We who find our identity in Jesus Christ share a bond which exceeds any differences which potentially could divide us. The love we demonstrate for each other as a family or body will seem remarkable to those outside. Tertullian, one of Christianity’s earliest apologists and the first great North African theologian, imagined pagans looking at Christians and saying something like, “See how they love one another and are ready to die for each other!”

The Apostle Paul recognized that there were and would continue to be forces seeking to divide Christ-followers and false messages threatening to dismember the body of Christ. Calls for division would be antithetical to God’s goal of complete unity.
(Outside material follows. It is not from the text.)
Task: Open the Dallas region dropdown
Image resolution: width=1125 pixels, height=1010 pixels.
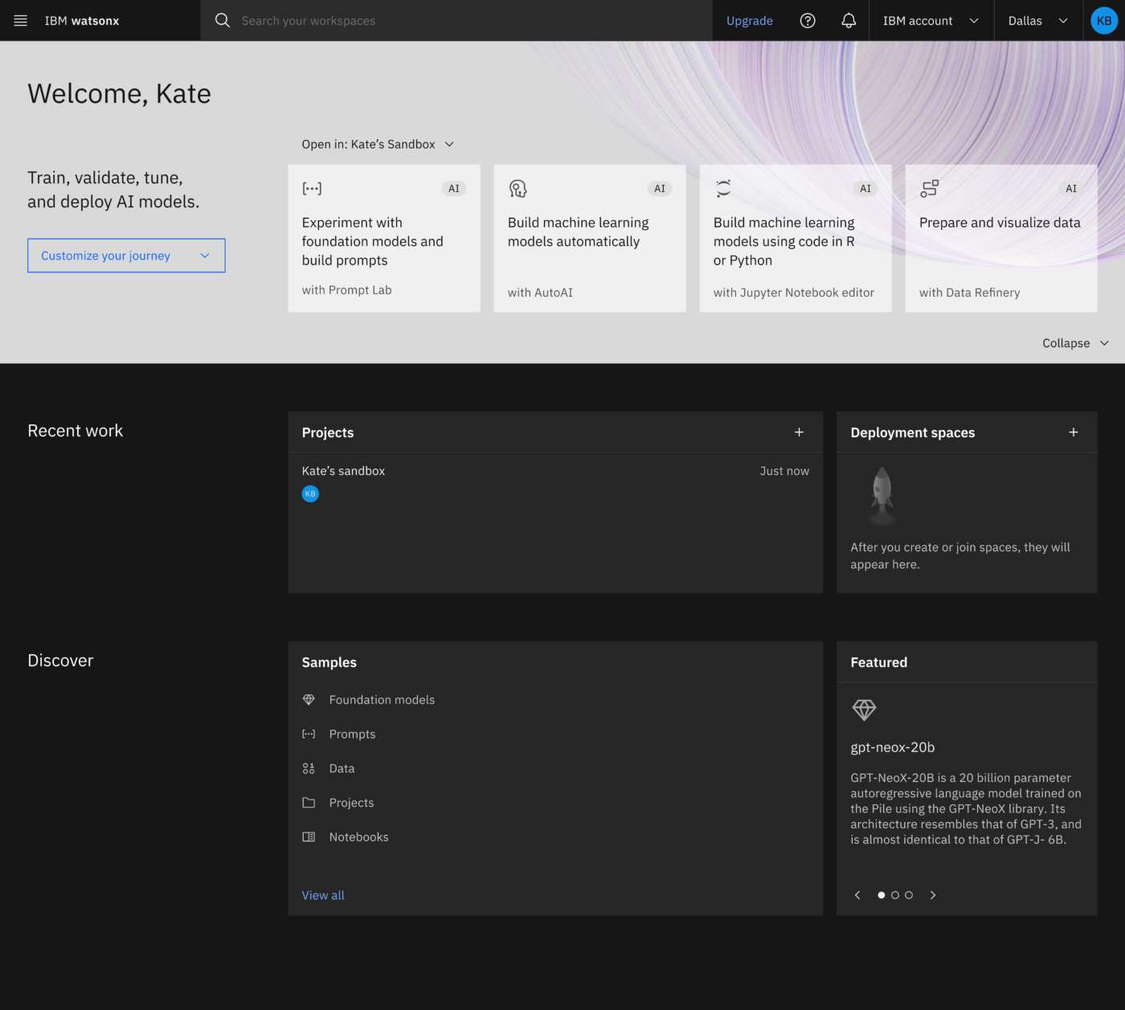Action: pyautogui.click(x=1037, y=21)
“So Christ himself gave the apostles, the prophets, the evangelists, the pastors and teachers, to equip his people for works of service, so that the body of Christ may be built up until we all reach unity in the faith and in the knowledge of the Son of God and become mature, attaining to the whole measure of the fullness of Christ. Then we will no longer be infants, tossed back and forth by the waves, and blown here and there by every wind of teaching and by the cunning and craftiness of people in their deceitful scheming. Instead, speaking the truth in love, we will grow to become in every respect the mature body of him who is the head, that is, Christ. From him the whole body, joined and held together by every supporting ligament, grows and builds itself up in love, as each part does its work.” (Ephesians 4:11-16)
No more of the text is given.